= Harold Hagopian =

American violinist and record producer

Harold G. Hagopian is an American violinist, entrepreneur, record producer and founder of Traditional Crossroads world music record label in 1993.

== Biography ==
Hagopian is the son of Armenian-American oud virtuoso Richard Hagopian. His paternal grandparents fled the Armenian genocide and settled in California. He was raised on the family's grape farm in Fresno where he discovered his love for music at a very young age. He was playing the drum along with his father at the age of 4 and continued his interest in music until he found his passion in violin playing at just 5 years old. Hagopian graduated from The Juilliard School in 1988 with a B.M. in classical violin.

== Career ==

===Musician===
During his undergraduate studies, Hagopian performed with the Juilliard orchestra. He also went to Russia where he practiced violin with local musicians in a Haydn quartet. In 1994, he performed with the Tulare County Symphony in California. The late Alan Hovhaness had written a violin concerto specifically for Hagopian, which he was able to premiere during a performance.

Hagopian also plays the kanun and clarinet, and has served as the director of the Cornell Middle Eastern and Mediterranean Music Ensemble (CMEME) at Cornell University.

Hagopian has frequently accompanied his father, Richard Hagopian, in performances in the past. He has performed in a number of ensembles with prominent Balkan artists such as Yuri Yunakov, and performed with Fazil's Night Club orchestra which also included Omar Faruk Tekbilek.

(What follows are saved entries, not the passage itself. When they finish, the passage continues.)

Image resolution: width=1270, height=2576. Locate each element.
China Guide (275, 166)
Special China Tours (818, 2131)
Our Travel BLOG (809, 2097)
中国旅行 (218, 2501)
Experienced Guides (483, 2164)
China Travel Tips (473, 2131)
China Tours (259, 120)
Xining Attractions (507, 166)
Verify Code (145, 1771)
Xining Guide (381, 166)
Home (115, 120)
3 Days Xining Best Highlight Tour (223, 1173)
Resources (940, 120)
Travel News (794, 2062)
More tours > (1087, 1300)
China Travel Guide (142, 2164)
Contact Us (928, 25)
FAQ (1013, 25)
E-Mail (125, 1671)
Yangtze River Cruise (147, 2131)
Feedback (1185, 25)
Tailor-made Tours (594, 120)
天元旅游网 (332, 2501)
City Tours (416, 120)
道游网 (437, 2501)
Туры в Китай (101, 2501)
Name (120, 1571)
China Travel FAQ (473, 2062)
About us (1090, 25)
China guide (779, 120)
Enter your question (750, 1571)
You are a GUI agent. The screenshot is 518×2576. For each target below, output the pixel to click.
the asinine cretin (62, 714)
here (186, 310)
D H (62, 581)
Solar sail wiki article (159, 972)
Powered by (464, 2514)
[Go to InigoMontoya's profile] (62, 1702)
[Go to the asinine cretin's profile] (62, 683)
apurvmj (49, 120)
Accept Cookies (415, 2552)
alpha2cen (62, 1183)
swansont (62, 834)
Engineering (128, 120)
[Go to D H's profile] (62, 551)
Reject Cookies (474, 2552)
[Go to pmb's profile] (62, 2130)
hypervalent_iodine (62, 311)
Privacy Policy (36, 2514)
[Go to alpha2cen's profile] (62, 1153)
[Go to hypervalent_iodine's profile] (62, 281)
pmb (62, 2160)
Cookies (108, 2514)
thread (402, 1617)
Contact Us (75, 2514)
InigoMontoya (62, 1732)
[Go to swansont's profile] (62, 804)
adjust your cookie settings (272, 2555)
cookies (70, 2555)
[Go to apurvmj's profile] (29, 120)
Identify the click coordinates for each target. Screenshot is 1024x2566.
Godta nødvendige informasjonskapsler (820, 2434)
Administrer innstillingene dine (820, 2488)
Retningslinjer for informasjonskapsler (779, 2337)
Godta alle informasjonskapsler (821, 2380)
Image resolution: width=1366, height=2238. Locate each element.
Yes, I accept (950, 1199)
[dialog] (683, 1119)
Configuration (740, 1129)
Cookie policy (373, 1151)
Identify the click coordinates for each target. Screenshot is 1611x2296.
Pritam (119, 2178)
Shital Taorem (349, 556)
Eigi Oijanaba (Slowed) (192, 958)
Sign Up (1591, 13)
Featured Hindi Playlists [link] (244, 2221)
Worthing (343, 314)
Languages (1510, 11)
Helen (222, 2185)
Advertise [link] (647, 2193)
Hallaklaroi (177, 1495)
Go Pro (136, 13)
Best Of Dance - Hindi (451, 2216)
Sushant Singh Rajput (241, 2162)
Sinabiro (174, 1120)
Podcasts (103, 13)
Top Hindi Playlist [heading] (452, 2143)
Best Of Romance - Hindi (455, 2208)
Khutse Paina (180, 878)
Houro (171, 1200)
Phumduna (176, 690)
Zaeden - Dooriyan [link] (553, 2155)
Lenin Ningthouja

Hagopian is also a consultant to the Silk Road Project founded by Yo-Yo Ma.

=== Business ventures ===
Hagopian is responsible for bringing the Heifetz violin mute back to prominence. He co-founded a company which manufactures and sells the mutes, which had been discontinued in the 1960s.

He's also the owner of "Virtuoso Resources", a violin & cello rental shop on the Upper West Side.

=== Producer ===
After he completed his undergraduate study at Juilliard, Hagopian took a job at P.P.I. Recording in New York City in order to learn more about the recording industry. This job served as a launchpad for Harold to further his career. He often used the studio to make recordings during his personal time. Hagopian also made records with his father for the British Arc label and Smithsonian/Folkways.

Hagopian cites Jascha Heifetz as one of his major influences in his career and his reason for procuring a job at RCA. He was offered a position as a reissue producer at RCA Victor/BMG Classics in 1990 after demonstrating his vast knowledge of the Heifetz recordings, style and repertoire in an interview with RCA producer Jack Pfeiffer. He was ultimately responsible for remastering and re-releasing over 1,000 classical music records in about just 10 years of his career at RCA.

=== Traditional Crossroads ===
Hagopian used the same principles and techniques he had used in remastering and re-releasing classical music and applied them to world music. He founded Traditional Crossroads with Rounder Records in 1993 on this basis. Traditional Crossroads has been able to sponsor major US tours for dozens of international artists and the label has released over 150 albums. Hagopian continued working for RCA until 2002 despite the success of Traditional Crossroads.

== Recognition ==
Hagopian's works have been nominated for Grammys several times. His work on the Artur Rubinstein Collection later earned him a Grammy nomination for Best Historical Reissue. In addition, Hagopian received Grammy nominations for Fritz Kreisler: The Complete RCA Recordings.

The National Association of Record Distributors awarded Best String Recording of the Year to The Art of Taksim, the first recording by Traditional Crossroads. The Voice of Komitas Vardapet received a French archival restoration award and Night Silence Desert received the best world music album from the Association for Independent Music (AFIM) in 2001. He and his wife Cynthia Rogers have two sons, Felix Hagopian-Rogers and Simon Hagopian-Rogers.